Start
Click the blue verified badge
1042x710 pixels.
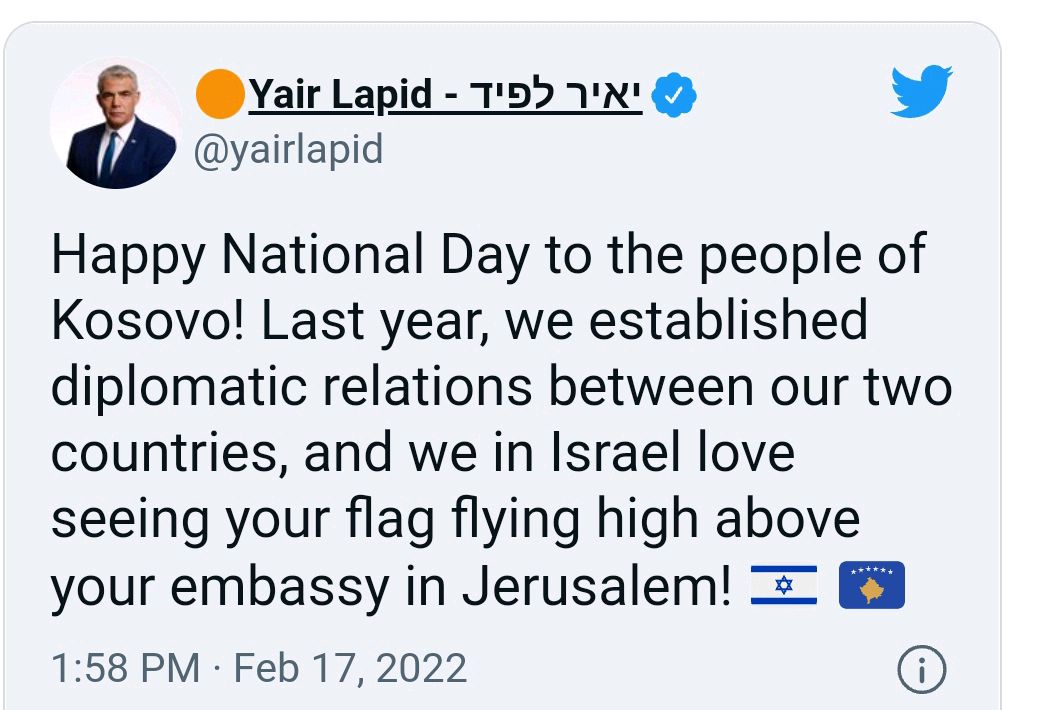pos(675,97)
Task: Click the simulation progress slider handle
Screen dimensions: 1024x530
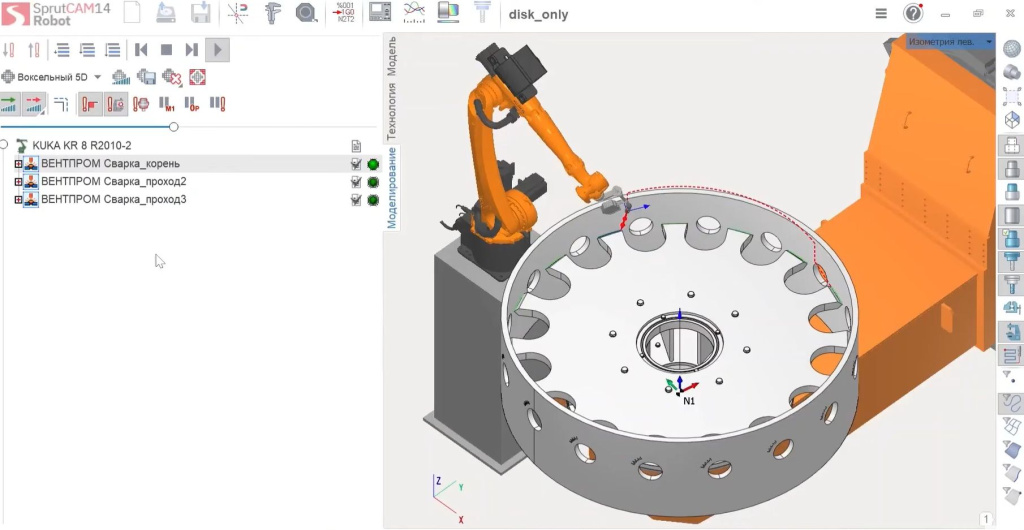Action: [x=174, y=127]
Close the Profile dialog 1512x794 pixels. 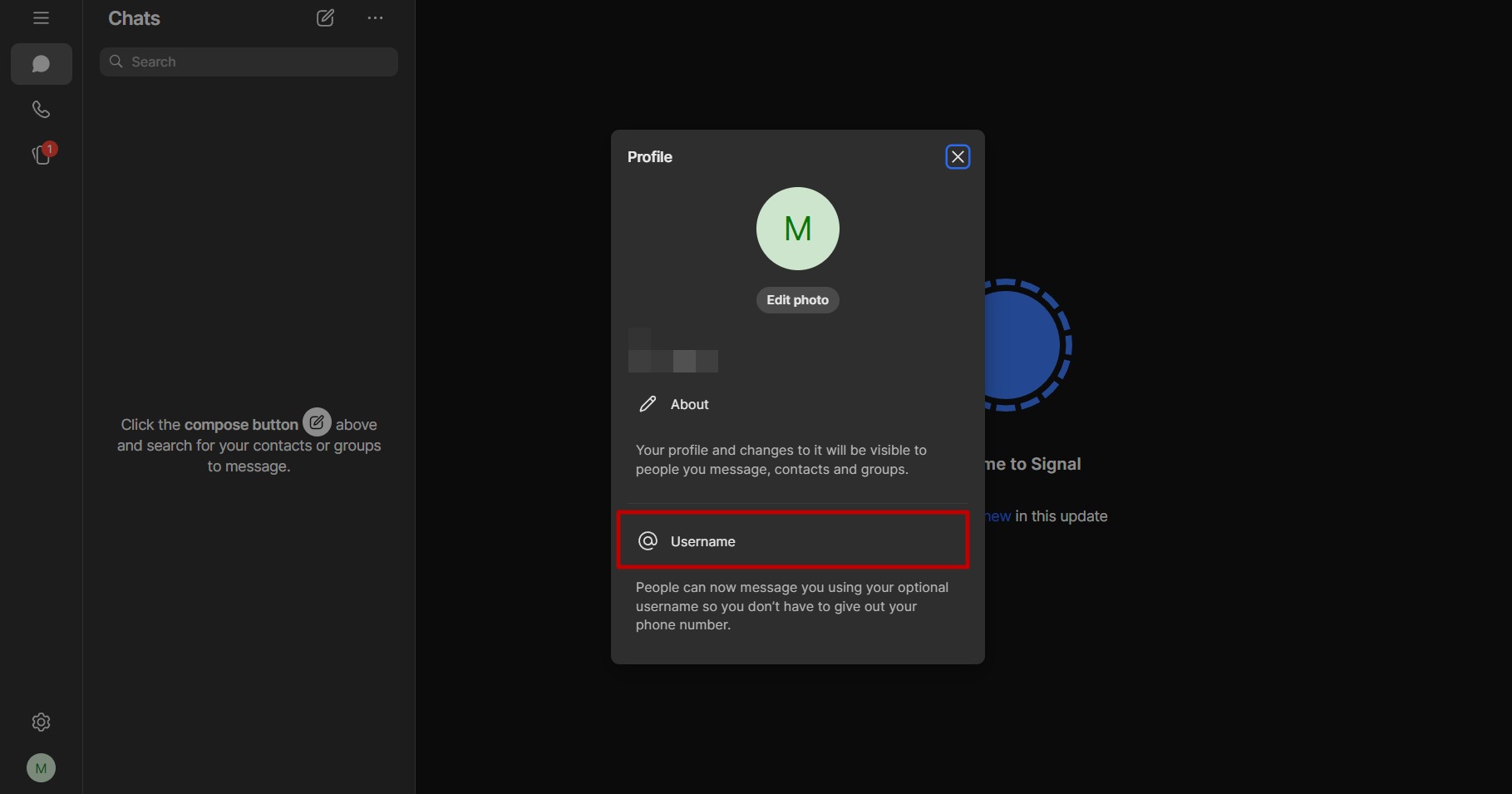(x=957, y=156)
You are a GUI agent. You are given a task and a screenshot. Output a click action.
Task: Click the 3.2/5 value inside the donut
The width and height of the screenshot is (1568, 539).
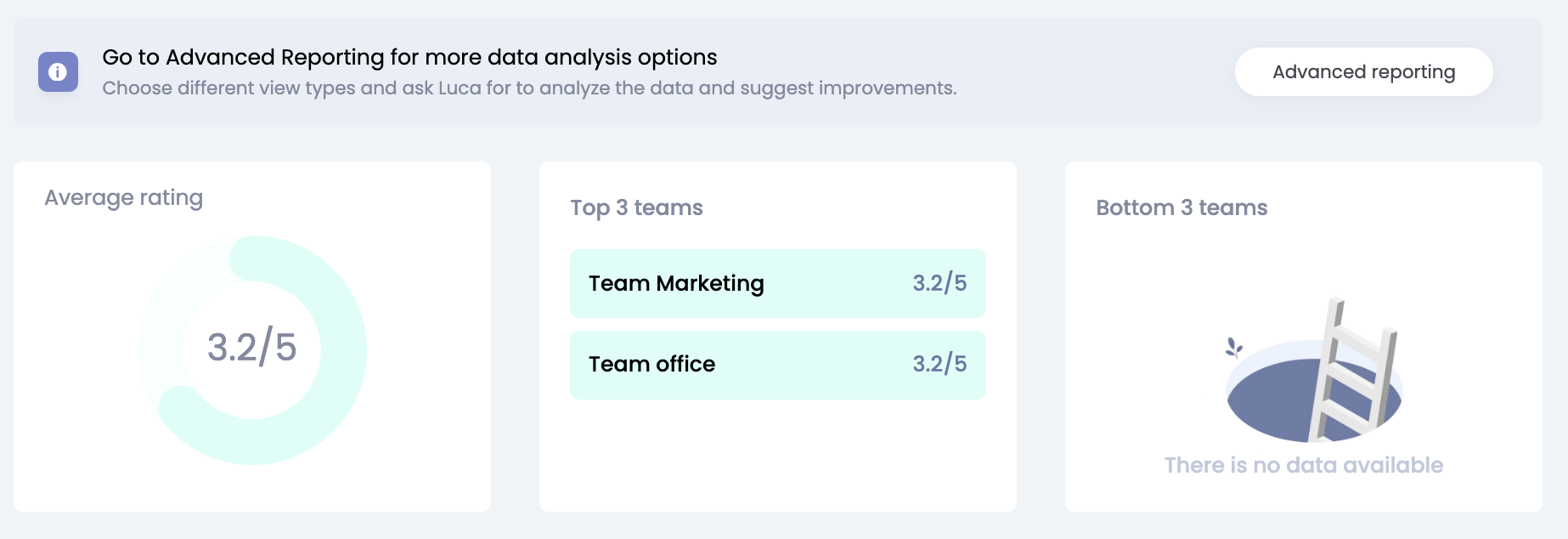coord(252,347)
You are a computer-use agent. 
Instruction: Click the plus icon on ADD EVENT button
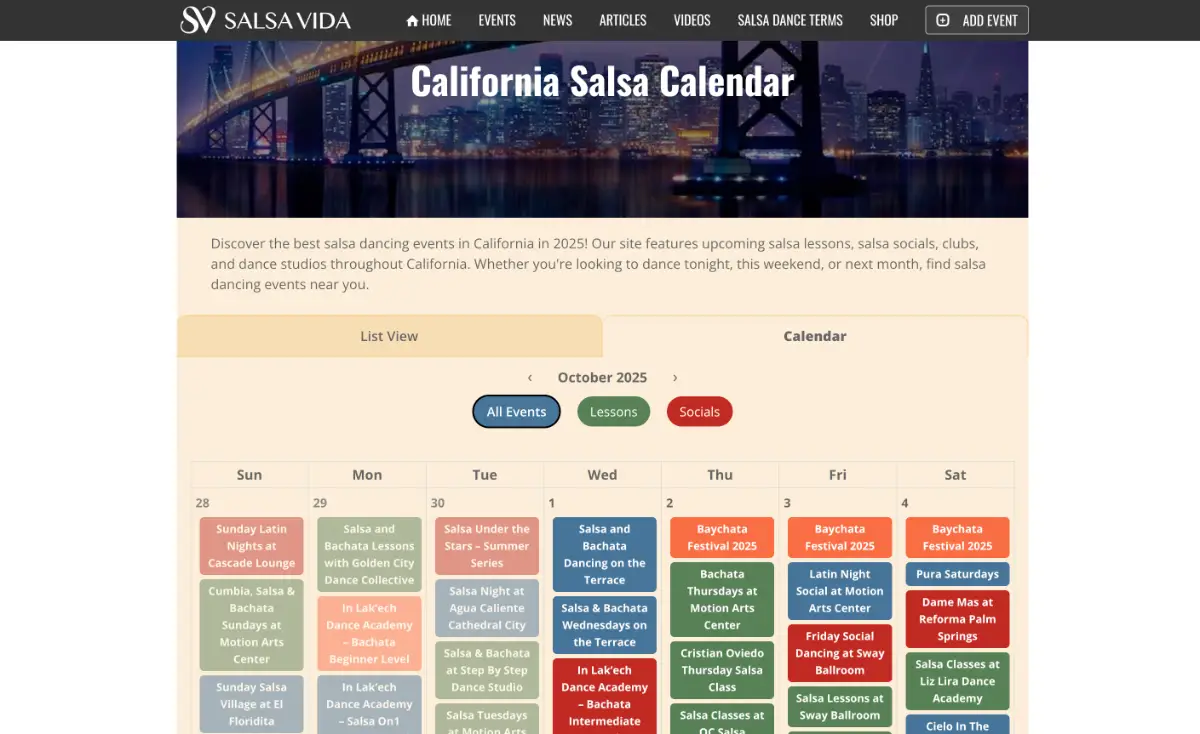[942, 19]
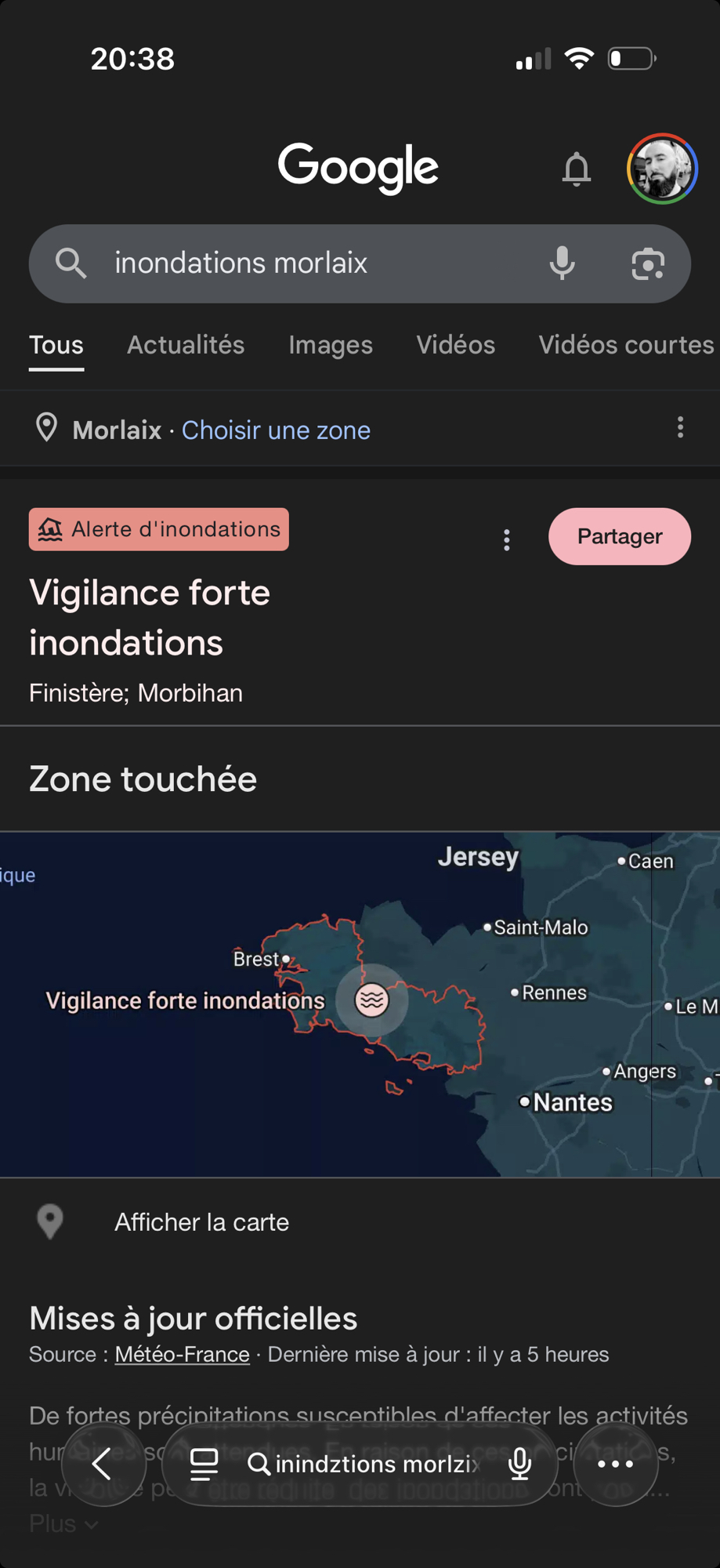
End
Instructions for the task: Write out everything from the line containing "You are a GUI" down to the end of the material, keeping every line of text and leaving out the pictures. Scale each click coordinate in the answers by 1.2, rounding to whole numbers with halves going up.

Result of the task:
You are a GUI agent. You are given a task and a screenshot. Output a click action.
Task: Click the 3.2/5 value inside the donut
The width and height of the screenshot is (1568, 539).
coord(302,416)
You are a computer-use agent. 
Instruction: Click the plus icon on ADD EVENT button
[1130, 23]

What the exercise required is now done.